Simply stated, this means that you must be a lot better than everyone else, if you expect to make a profit. This is where things become even more challenging. The biggest players in the market by far are the banks and full-time investors. These traders are backed by the best information, the fastest access with the most opportunities, plenty of technical, financial education, and years of experience. When consumers enter the market, they can succeed only if they somehow manage to outsmart these traders, and very few can.
Add another component to this discouraging picture, and things turn darker. Even though they know these facts, brokerages and investment funds seek to convince consumers that they are missing out on the biggest investment opportunity of their lives. Visit one of many brokerage websites, and you’ll get the impression that anyone can make lots of money in a little time with no education. Increasingly, offer simplified platforms with free education courses that make the process easy for beginners. The education they provide is certainly positive, but the way that many forex brokers represent themselves in their marketing is quite inaccurate.
Finally, brokerages hand consumers a rope to hang themselves with when they provide high amounts of leverage and exotic currency pairs. Leverage allows any trader to multiply their gains many times over—a very tempting prospect. The problem is that it also multiplies losses by the same factor. A bad trade can turn into a catastrophe very quickly. Similarly, many exotic currencies are quite volatile, and beginners are often tempted to profit from the constant change. Once again, these changes often turn negative faster than beginners realize.
Why would brokers allow this to happen? Quite simply, they have every motivation to increase their consumer base by whatever means necessary. Every broker takes a small percentage from each trade or uses some other commission structure. This is only natural, since he bears the transaction costs. Many brokerages also having a dealing desk, where they trade with or against their customers. At some point, however, this breaks down and becomes managed gambling where the house always wins. In extreme examples, brokerages have been nothing more than legal forex fraud. This is more common than most people realize, and it is the subject of our next article.
The retail forex market continues to grow at an explosive pace, in spite of the fact that most consumers lose significant money every year. What is even more astonishing is the fact that instances of significant fraud haven’t stopped this growth.

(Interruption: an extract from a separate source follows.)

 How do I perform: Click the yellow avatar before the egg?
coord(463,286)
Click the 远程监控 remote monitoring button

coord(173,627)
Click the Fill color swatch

Most people have heard of Bernard Madoff—the financier that shocked Wall Street with the biggest financial scheme in modern history. Madoff’s fraud was technically known as a Ponzi scheme—a system where old clients are paid with the investment from new clients, while no real growth of the capital is happening. In the end, investors lost between $12 and $20 billion.
This received lots of press, and helped the public become more discriminating about hedge funds. But fewer people realize that similar things have been happening in forex, albeit on a smaller scale. In only five years, the agency commissioned with monitoring the forex markets prosecuted more than 80 cases of fraud against 23,000 customers, with net losses of $350 million. The next year, the losses totaled another $110 million.
There are many more examples of forex fraud that are even clearer. Russel Cline, Russel Erxleben, Richard Matthews Jr., and Joel ward are just a few of the more significant names that have run scams and been prosecuted. All of them demonstrate the important principle that money isn’t secure, even if invested in a government regulated industry. FDIC insurance is one of the few guarantees that money will actually be retrievable. But forex accounts are never under this program, and if the money is gone, there is simply no way to get it back.
What makes things worse is the fact that most forex frauds are far more subtle. In fact, registered cases of fraud are probably only the tip of the iceberg. Most cases go unreported, because consumers don’t realize that they’ve been cheated. This might be as simple as opening an account with a forex broker and suffering consistent losses. In most cases, the consumers made bad trades and there’s nothing fraudulent. But in some other cases, the brokerage deals against its own customers to make their trading unprofitable. Such cases never get reported because they are almost impossible to detect.
Good, honest brokerages do exist. There is legitimate money to be made in the forex market. But this industry has largely grown on the unrealistic expectations of customers that don’t understand the risks they are taking. The fact that forex isn’t monitored nearly as closely as other investments, opens up the possibilities for fraud. Worse, it hides the fact that the overwhelming majority of investors actually suffer consistent losses.